1. rank, dense_rank, row_number 사용하기
select a.empno, ename, job, sal
, rank() over(order by sal desc) as rank
, dense_rank() over(order by sal desc) as dense_rank
, row_number() over (order by sal desc) as row_number
from hr.emp a;
-- rank, dense_rank, row_number 사용하기 - 2
select a.empno, ename, job, deptno, sal
, rank() over(partition by deptno order by sal desc) as rank
, dense_rank() over(partition by deptno order by sal desc) as dense_rank
, row_number() over (partition by deptno order by sal desc) as row_number
from hr.emp a
2. 순위 함수 실습
-- 회사내 근무 기간 순위(hiredate) : 공동 순위가 있을 경우 차순위는 밀려서 순위 정함
select a.*
, rank() over (order by hired ate) as hire_rank
from hr.emp a;
-- 부서별로 가장 급여가 높은/낮은 순으로 순위: 공동 순위 시 차순위는 밀리지 않음.
select a.*
, dense_rank() over (partition by deptno order by sal desc) as sal_rank_desc
, dense_rank() over (partition by deptno order by sal ) as sal_rank_asc
from hr.emp a;
-- 부서별 가장 급여가 높은 직원 정보: 공동 순위는 없으며 반드시 고유 순위를 정함.

:: 데이터셋 내용 ::
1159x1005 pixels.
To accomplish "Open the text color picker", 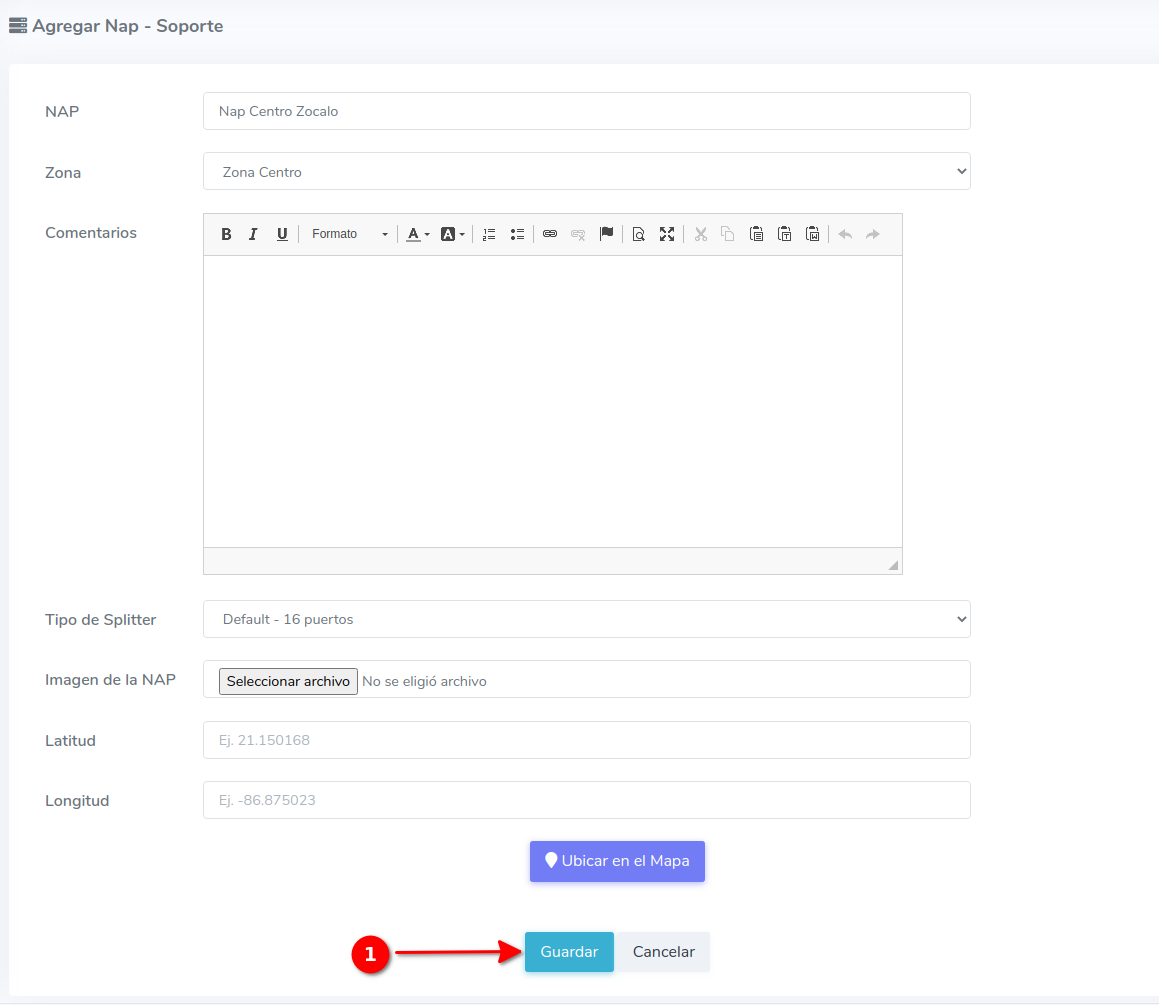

:: 해결할 문제 ::
위에 실린 순위 함수 원문 전체를 한 글자도 고치지 말고 처음부터 끝까지 옮겨 적으세요.

:: 과제 답안 ::
1. rank, dense_rank, row_number 사용하기
select a.empno, ename, job, sal
, rank() over(order by sal desc) as rank
, dense_rank() over(order by sal desc) as dense_rank
, row_number() over (order by sal desc) as row_number
from hr.emp a;
-- rank, dense_rank, row_number 사용하기 - 2
select a.empno, ename, job, deptno, sal
, rank() over(partition by deptno order by sal desc) as rank
, dense_rank() over(partition by deptno order by sal desc) as dense_rank
, row_number() over (partition by deptno order by sal desc) as row_number
from hr.emp a
2. 순위 함수 실습
-- 회사내 근무 기간 순위(hiredate) : 공동 순위가 있을 경우 차순위는 밀려서 순위 정함
select a.*
, rank() over (order by hired ate) as hire_rank
from hr.emp a;
-- 부서별로 가장 급여가 높은/낮은 순으로 순위: 공동 순위 시 차순위는 밀리지 않음.
select a.*
, dense_rank() over (partition by deptno order by sal desc) as sal_rank_desc
, dense_rank() over (partition by deptno order by sal ) as sal_rank_asc
from hr.emp a;
-- 부서별 가장 급여가 높은 직원 정보: 공동 순위는 없으며 반드시 고유 순위를 정함.